Recorded information
━━━

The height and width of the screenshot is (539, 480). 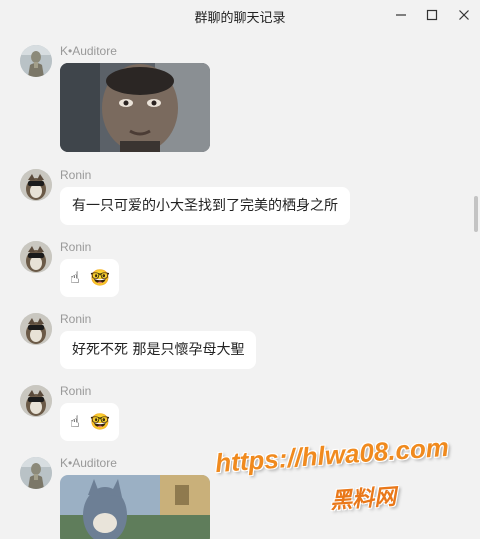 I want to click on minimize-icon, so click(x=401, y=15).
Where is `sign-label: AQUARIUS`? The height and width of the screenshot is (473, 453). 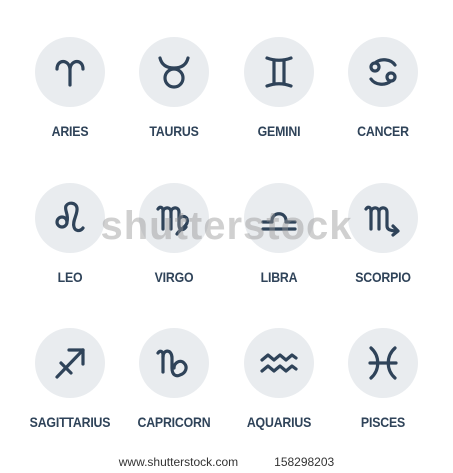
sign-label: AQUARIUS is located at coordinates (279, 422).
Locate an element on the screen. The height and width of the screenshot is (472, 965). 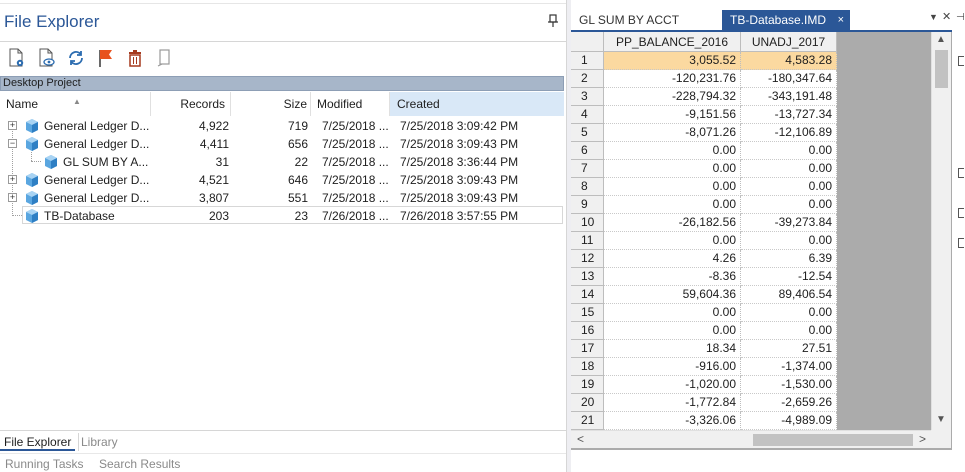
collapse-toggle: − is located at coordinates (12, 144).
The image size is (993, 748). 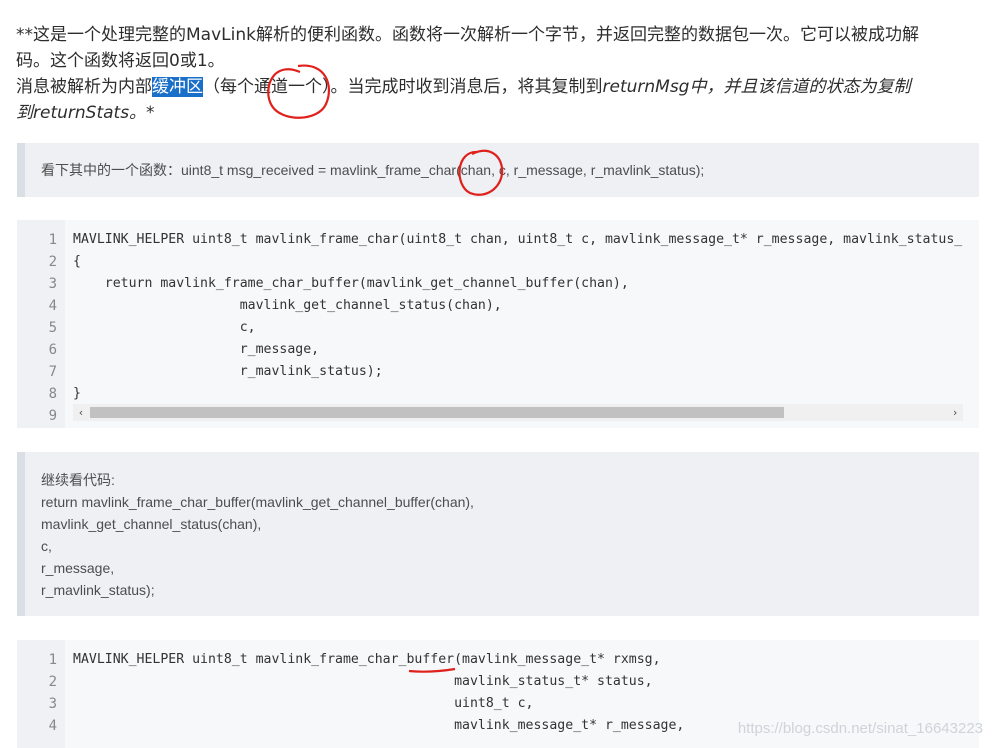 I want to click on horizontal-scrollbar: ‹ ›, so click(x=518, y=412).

━━━

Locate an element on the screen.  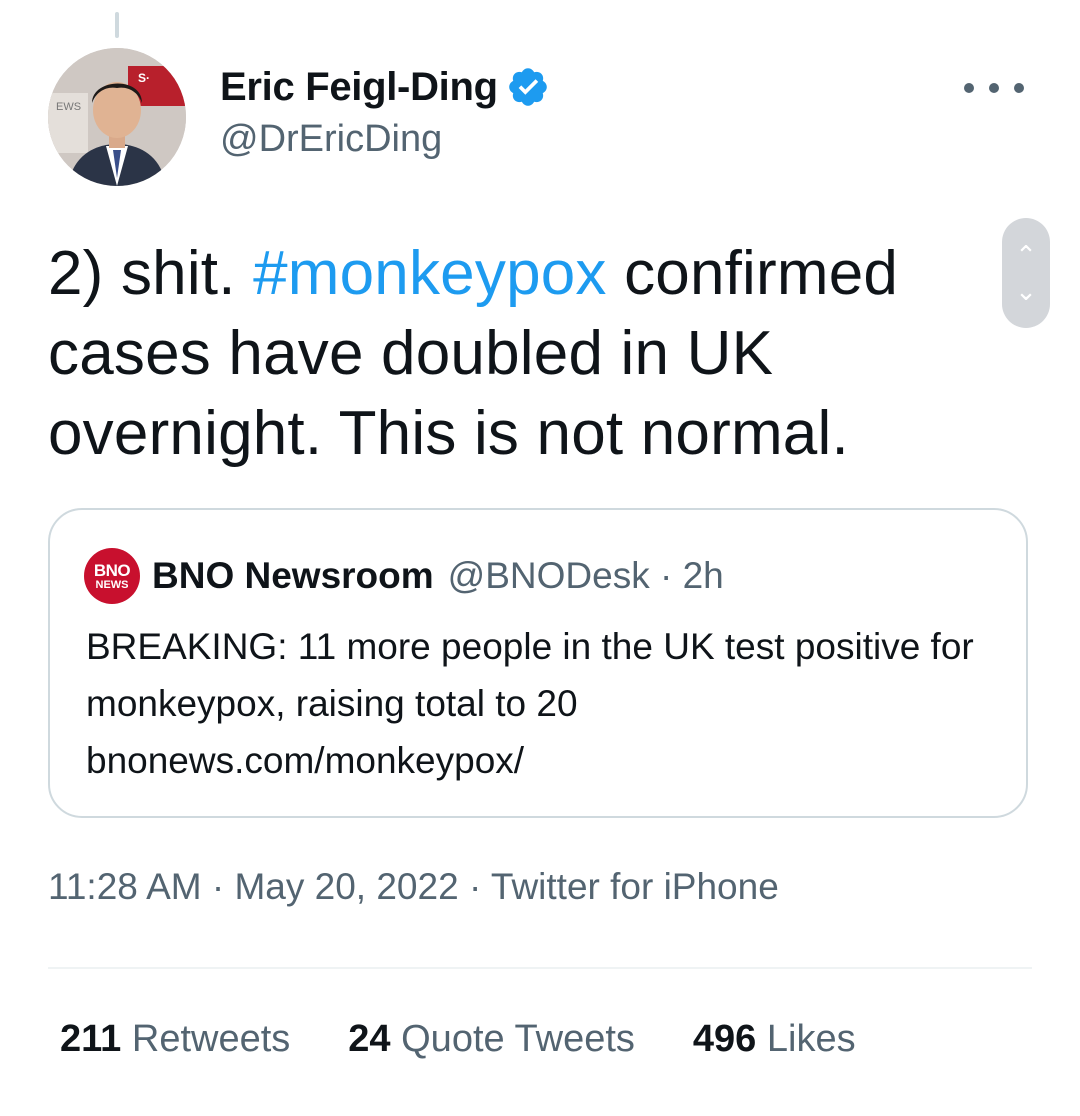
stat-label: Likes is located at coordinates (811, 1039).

━━━

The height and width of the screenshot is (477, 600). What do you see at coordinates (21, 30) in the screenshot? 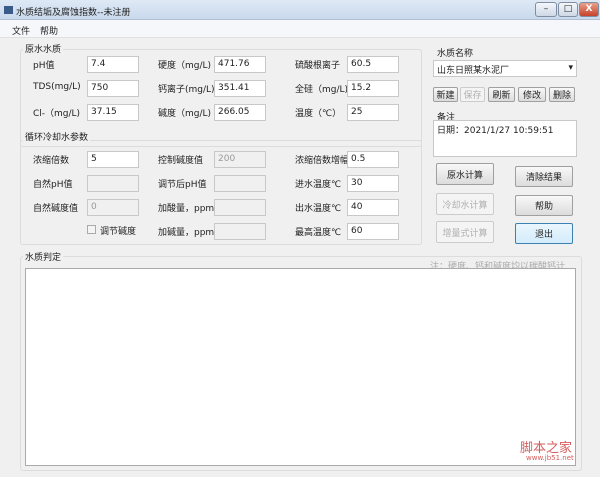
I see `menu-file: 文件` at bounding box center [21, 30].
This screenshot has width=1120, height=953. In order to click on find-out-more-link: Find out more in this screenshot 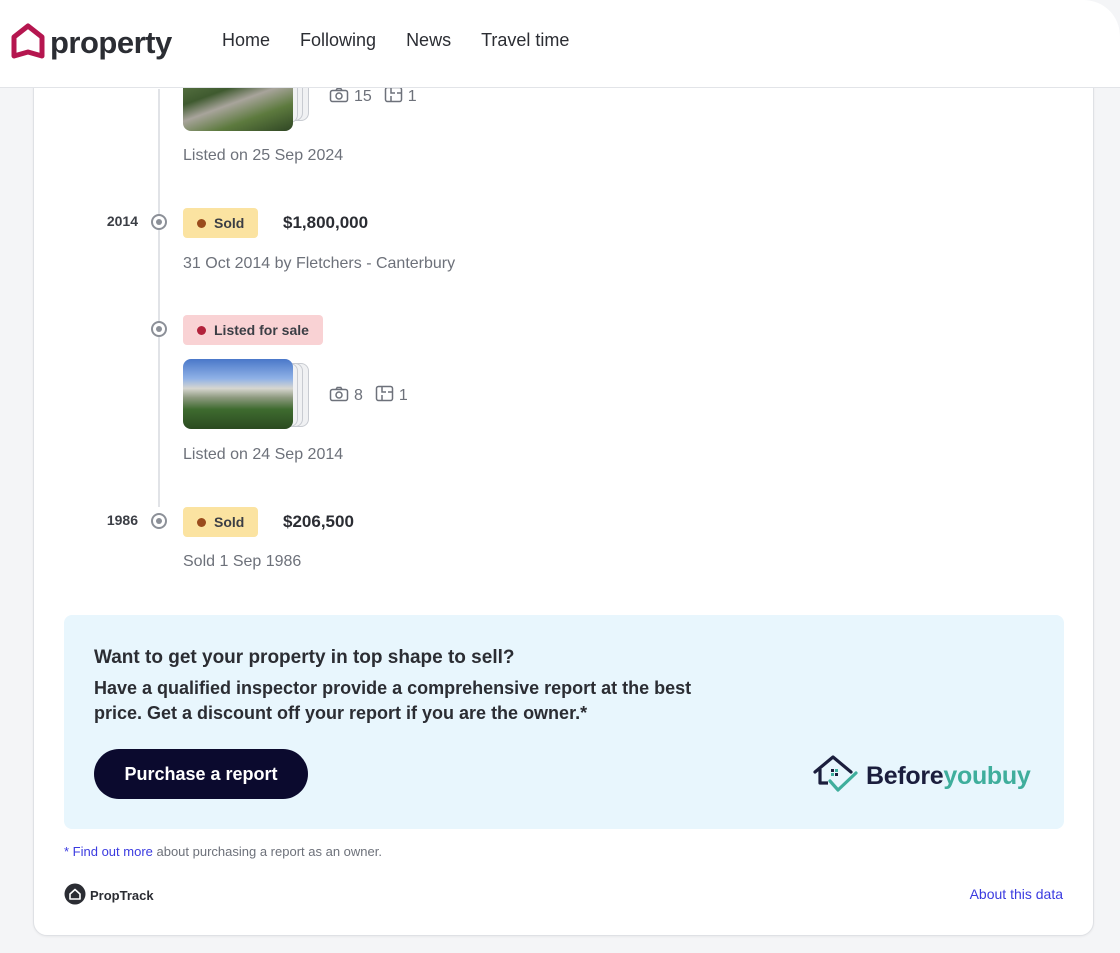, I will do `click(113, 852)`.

━━━

Repeat the records verbatim, from the line containing "is (473, 453)." through the line containing "sign-label: AQUARIUS is", leaving out the pictures.

Where is `sign-label: AQUARIUS`? The height and width of the screenshot is (473, 453). 
sign-label: AQUARIUS is located at coordinates (279, 422).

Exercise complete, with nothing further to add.